July 01, 20262 min read

I want you to imagine someone in your life.

It could be a friend.

A romantic partner.

A family member.

Now imagine they constantly:

  • criticized you

  • canceled plans at the last minute

  • made promises they never kept

  • let you down over and over again

Would you keep investing in that relationship?

Would you keep showing up as your best self for that person?

Would you continue making sacrifices for them?

Would you trust what they told you?

Most women wouldn't.

But many strong, intelligent, successful women tolerate that exact relationship with themselves every single day.

Every Monday, they promise themselves:

"This week I'm going to work out."

"This week I'm going to meal prep."

"This week I'm going to stop snacking at night."

Then life gets busy, or stressful, or they just don't feel like it, and...

The workouts don't happen.

The meal prep gets pushed off.

The evening snacks creep back in.

And eventually, the promises they made to themselves start feeling...optional.

Of course, if you keep skipping workouts or snacking when you aren't hungry, you're probably not going to reach your health goals.

But there's a bigger cost here.

Because every moment you either follow though on or abandon a commitment you make to yourself,

You're teaching your brain something about the relationship you're building with yourself.

And over time, those moments start sending two really important messages about that relationship.

The first message is:

"Maybe I can't count on myself to follow-through."

Your brain is constantly collecting evidence.

Every time you follow through, it collects evidence that you're someone who keeps your word.

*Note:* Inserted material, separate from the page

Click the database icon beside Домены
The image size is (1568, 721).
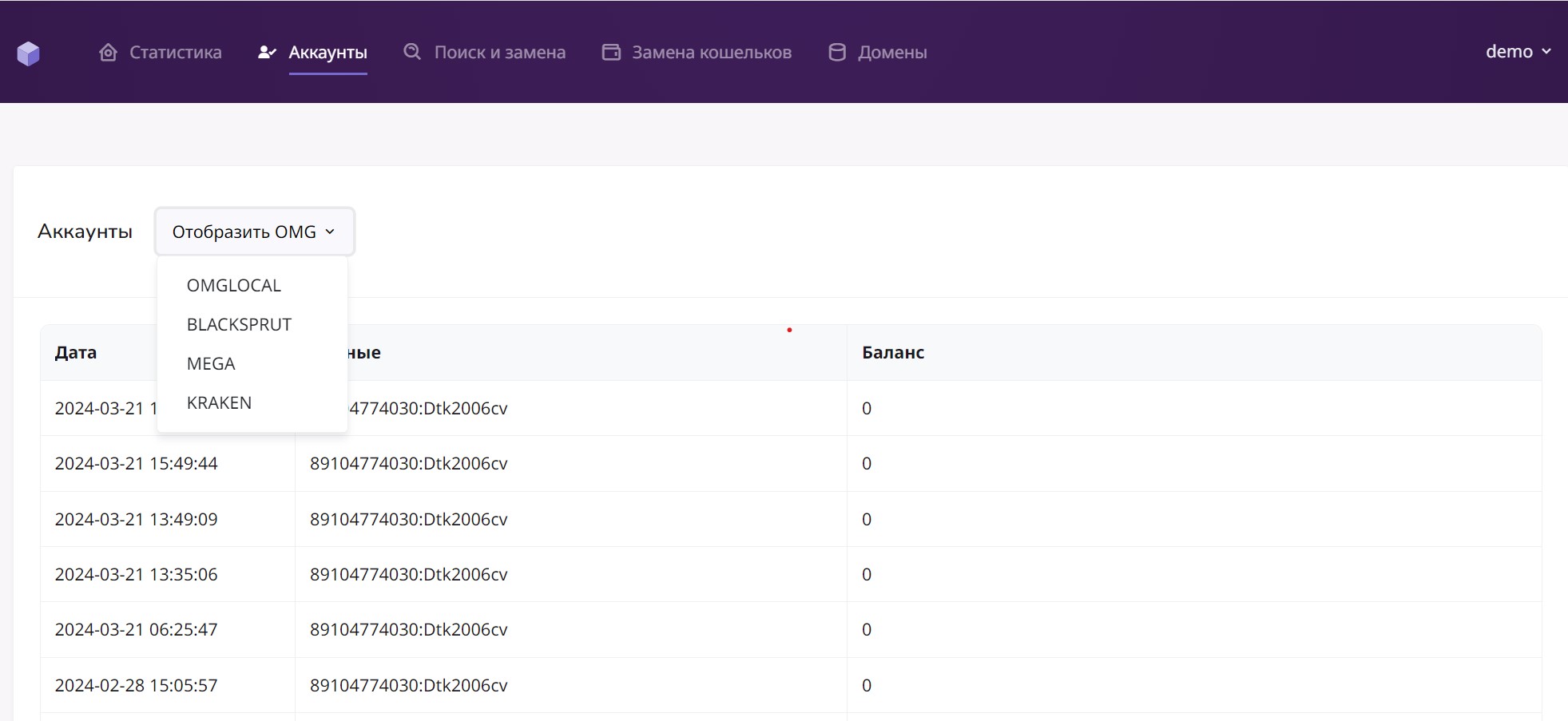coord(836,53)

Every time you don't, it collects evidence that maybe you're not.

The second message is:

"My needs can wait."

Every time your own commitment is the first thing to get pushed aside or something that you'll "get to later",

Your brain collects evidence that taking care of yourself is optional and that everyone else's needs come before your own.

And those two messages...

They reinforce each other.

If you don't believe you can count on yourself...

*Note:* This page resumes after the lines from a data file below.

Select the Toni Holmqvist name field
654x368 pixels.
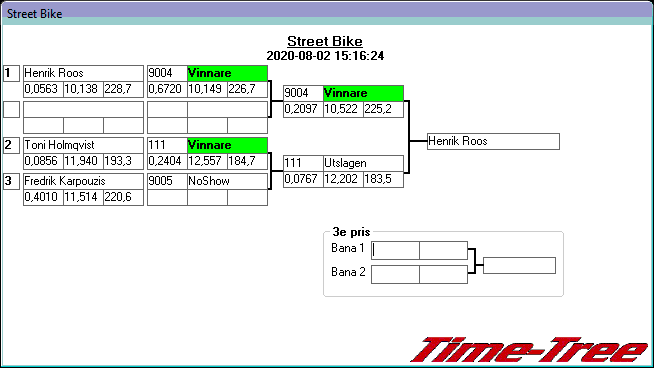[83, 145]
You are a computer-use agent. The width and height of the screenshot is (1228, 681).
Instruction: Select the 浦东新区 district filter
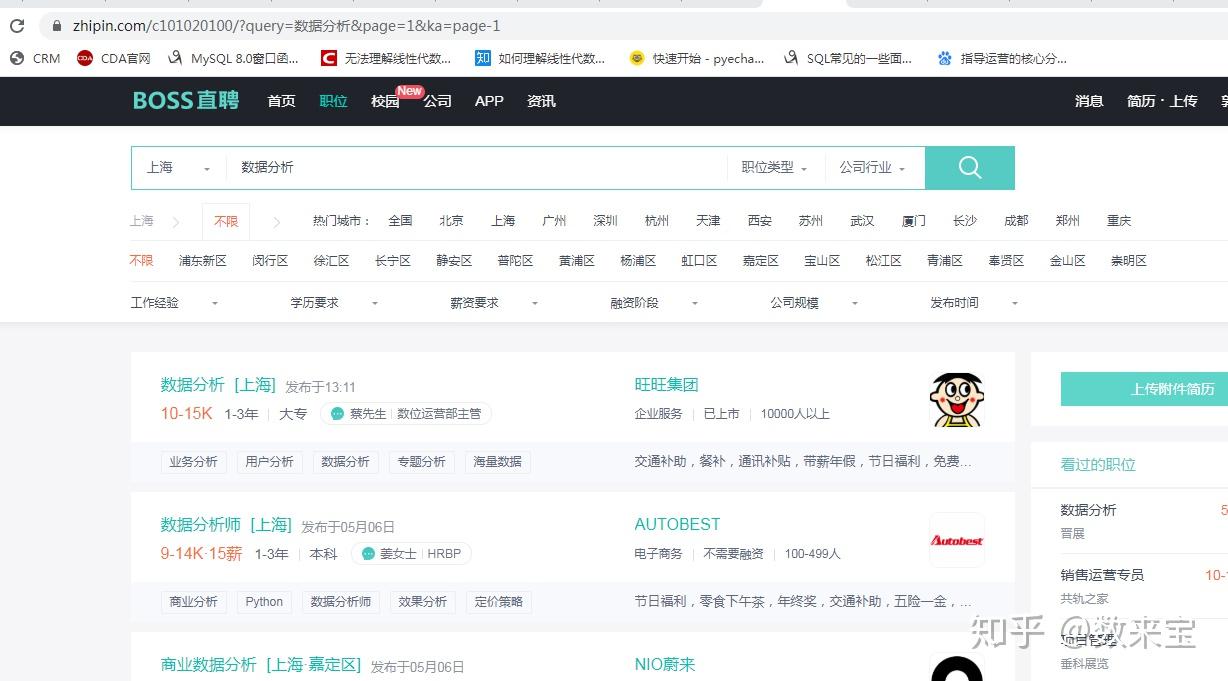click(202, 260)
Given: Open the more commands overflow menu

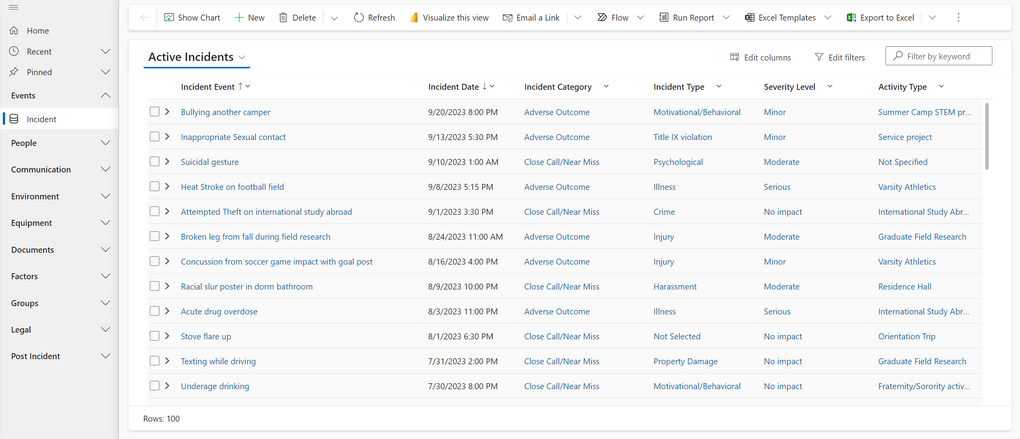Looking at the screenshot, I should tap(958, 18).
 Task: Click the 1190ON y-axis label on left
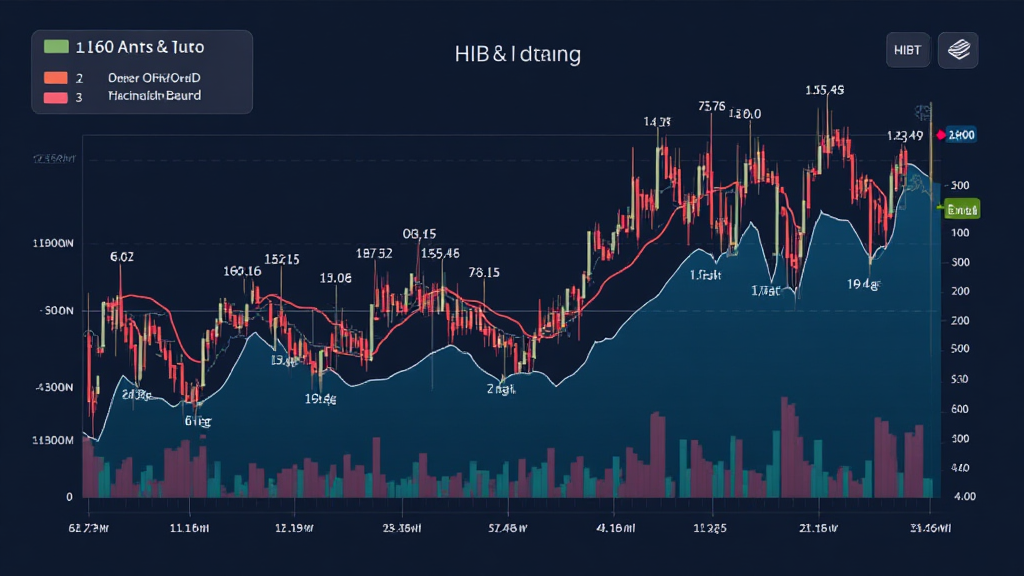click(x=54, y=243)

AND you don't believe your needs deserve protecting...

Of course it becomes harder to keep showing up for yourself.

Now, like I said,

Your brain is always collecting evidence.

Which means you can start changing the story about your relationship with yourself by gathering NEW evidence.

Evidence that you CAN count on yourself and that you DESERVE to take care of yourself.

And you do that by setting and keeping ONE small commitment.

Then another.

Then another.

That's how goals are reached.

But more importantly...

That's how trust is rebuilt.

That's how you begin repairing the relationship you have with yourself.

And that's how you become someone you can truly rely on.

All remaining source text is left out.